Have Dependencies Resolved from Remote Maven Repo installed into Local Maven Repo

Gradle: gradle-1.0-milestone-6 Windows 7

I am just starting to learn to use Gradle and am just currently experimenting with some of the samples.

I have a local Maven Repo setup and it is successfully being found by my build.gradle.

repositories {

maven {

url “C:/development/repos/.m2/repository”

}

mavenCentral()

}

Now, with the above configuration, if a dependency is found in the local Maven repo then it is resolved ok, and if it is not found then the central repo is used to resolve the dependency, however, it is then downloaded and installed into the Gradle cache.

My question is whether it is possible to have dependencies that are resolved using the remote Maven repo installed into the local Maven repo automatically (as is the usual behaviour if using Maven with a pom) rather than having it installed into the local Gradle cache?

I understand that there is uploadRepositories configuration required in the build.gradle to enable dependencies to be installed into a repository but I assumed that would be just to enable artifacts built by my Gradle build to be installed there, not third-party dependencies.

cheers Jon

The recommended way to declare the local Maven repository is mavenLocal(). You can install artifacts generated by a Gradle build into the local Maven repository with gradle install (if you have the “maven” plugin applied).
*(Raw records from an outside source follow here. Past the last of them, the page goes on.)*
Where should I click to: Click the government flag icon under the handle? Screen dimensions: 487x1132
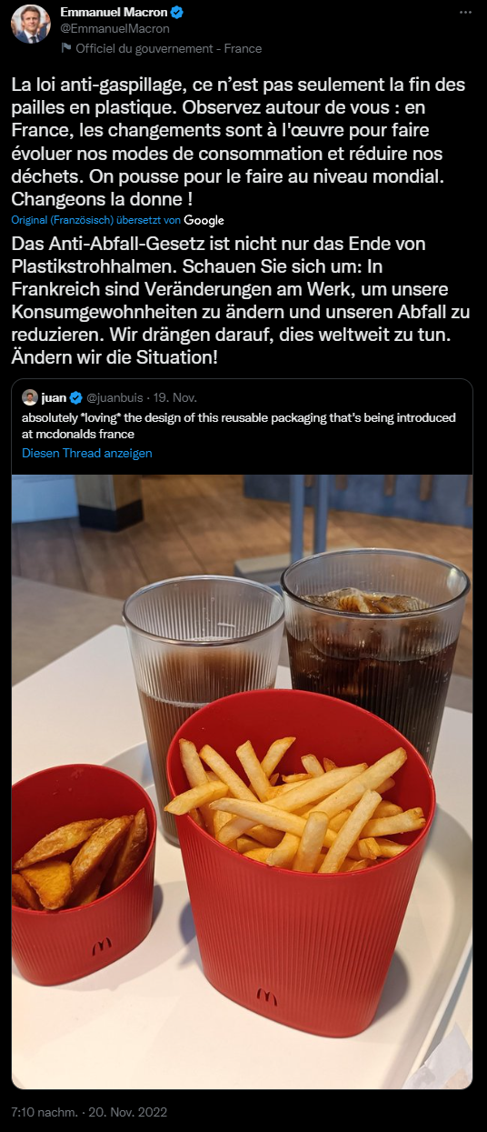65,47
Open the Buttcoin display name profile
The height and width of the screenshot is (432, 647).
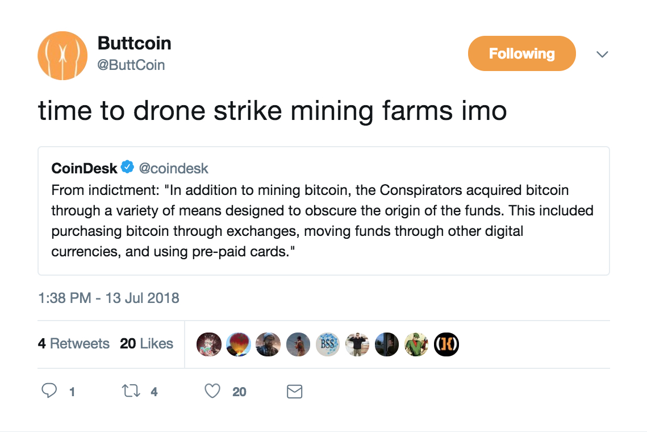(x=134, y=43)
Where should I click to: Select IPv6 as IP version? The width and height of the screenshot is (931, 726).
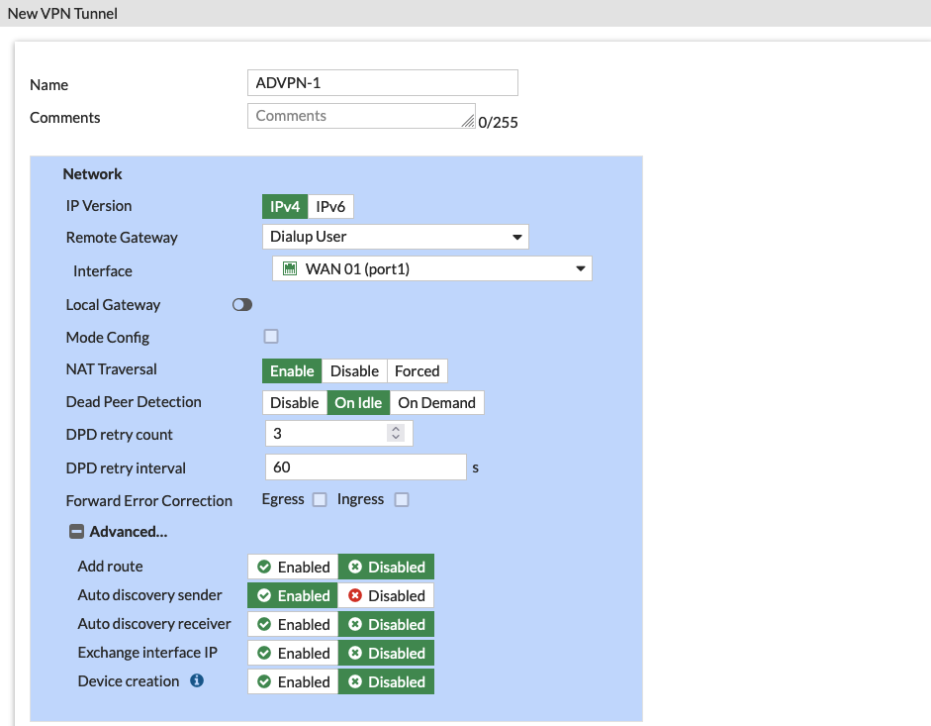click(x=330, y=206)
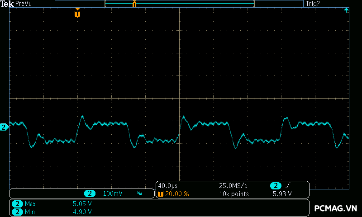
Task: Click the channel 2 ground reference marker
Action: 4,127
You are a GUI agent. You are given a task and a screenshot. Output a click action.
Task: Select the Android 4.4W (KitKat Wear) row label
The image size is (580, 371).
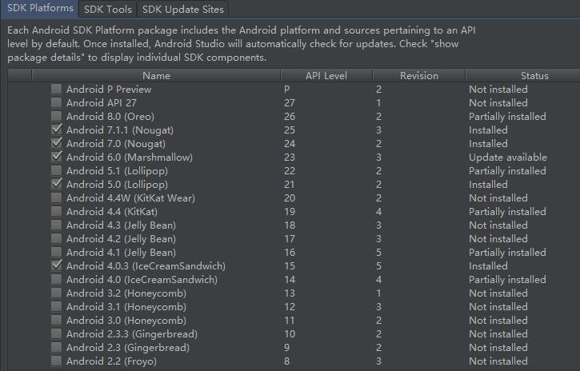(130, 198)
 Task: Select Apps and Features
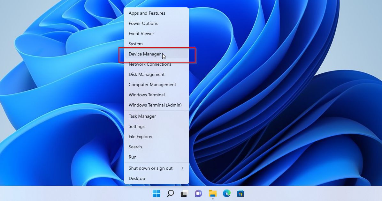(x=147, y=13)
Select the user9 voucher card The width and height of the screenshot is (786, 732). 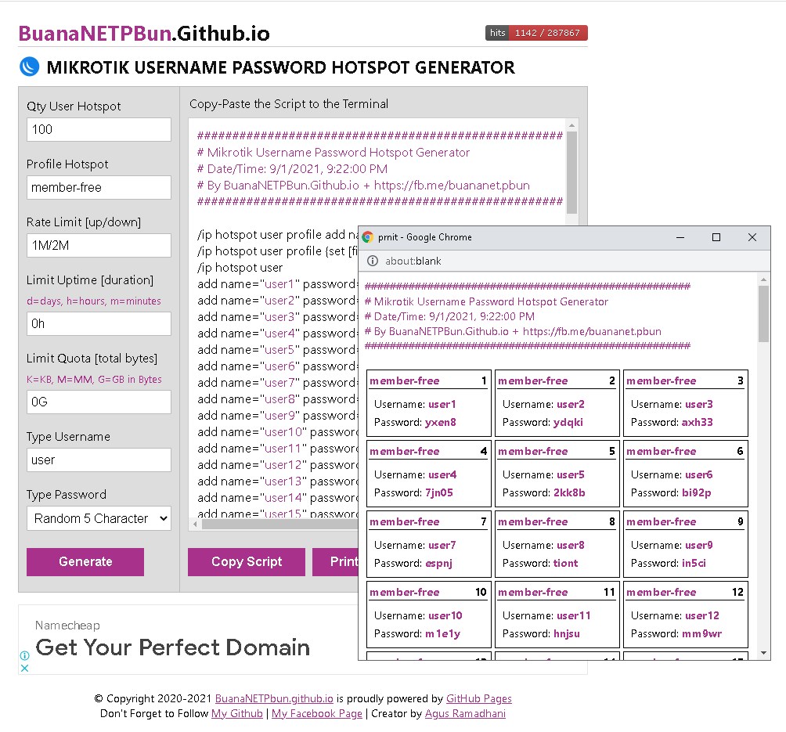click(685, 543)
Artifacts downloaded by Gradle will always go in its own cache.

Peter,

Thanks for the info.

Im using a non-standard location for the local Maven repo and so I found that mavenLocal() did not sniff it out. As your question was not answered I assume the sniffing code does not take M2_HOME/conf/settings.xml into account. http://issues.gradle.org/browse/GRADLE-1173

cheers Jon

This is a nifty feature to have. Say I have many Maven projects and want to slowly convert them then if there is a way to push dependencies into local repo without too much code Kunfu, this would be a blessing.

I think you are right in that the global settings file isn’t taken into account. However ~/.m2/settings.xml is taken into account. Maybe you can use this instead?

What do you expect to gain from this? Less downloading?

This is one.

But more than that if some projects are POM distributed then this is very much aggravated.

But more than that if some projects are POM distributed then this is very much aggravated.

I don’t understand what you are trying to say.

If u have a multi POM project with some distributed as POM. You convert some to Gradle. Other Maven dependencies down the line will not have dependencies in the local Maven catch.